短期離職の説明は「反省」より「次の確認項目」が大事

面接官が見たいのは、短期離職そのものより、同じミスマッチを繰り返さないかです。

退職理由を話したあとに、次の職場で確認している条件をセットで伝えると、前向きな説明に変えやすくなります。

続けるか辞めるか迷うときのチェックリスト

すぐ退職を決めきれない場合は、次のチェックで状況を整理してください。

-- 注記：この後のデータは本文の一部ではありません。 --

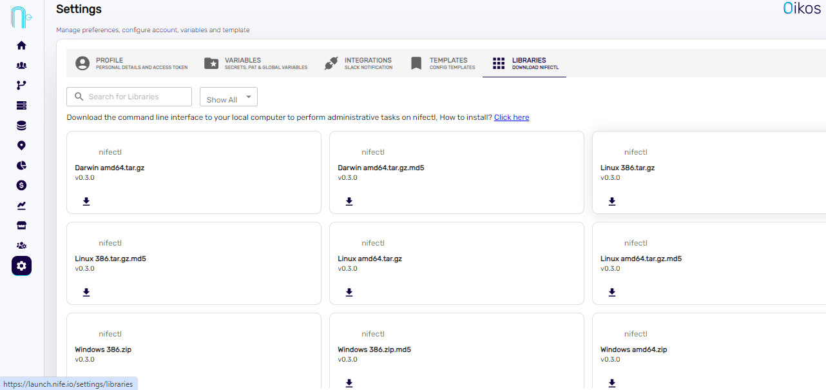Click the marketplace store icon in sidebar
The image size is (826, 390).
point(21,226)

多く当てはまるほど、退職や外部相談を早めに検討したほうがよい可能性があります。

  • 入社前に聞いた仕事内容と、実際の業務が大きく違う
  • 労働時間、休日、賃金、勤務地などが説明と違う
  • 体調不良、睡眠不調、強い不安が続いている
  • 相談しても改善の見込みがない
  • 教育や引き継ぎがなく、ミスだけを強く責められる
  • 退職を申し出たら脅しや強い引き止めがあった
  • 次に働きたい条件がある程度見えている

一方で、まだ数日から数週間で、仕事内容の全体像が見えていないだけの場合は、上司に「今後の担当業務」「教育スケジュール」「試用期間後の評価基準」を確認してから判断する方法もあります。

まとめ:試用期間で辞めたいときは、契約・条件・体調を分けて判断する

試用期間で辞めたいと感じたとき、最初にやるべきことは、自分を責めることではありません。雇用契約の期間、就業規則、労働条件通知書、求人票、体調の状態を確認し、退職理由を整理することです。

無期雇用か有期雇用か、労働条件が事前説明と違うか、体調に影響が出ているかで、退職の進め方は変わります。判断に迷う場合や、会社と話すのが難しい場合は、総合労働相談コーナーなどの公的相談先や専門家への相談も検討してください。

試用期間で辞めたいという気持ちは、次の職場選びを見直すサインでもあります。退職するか続けるかを決める前に、何が合わなかったのか、次に重視する条件は何かを整理しておきましょう。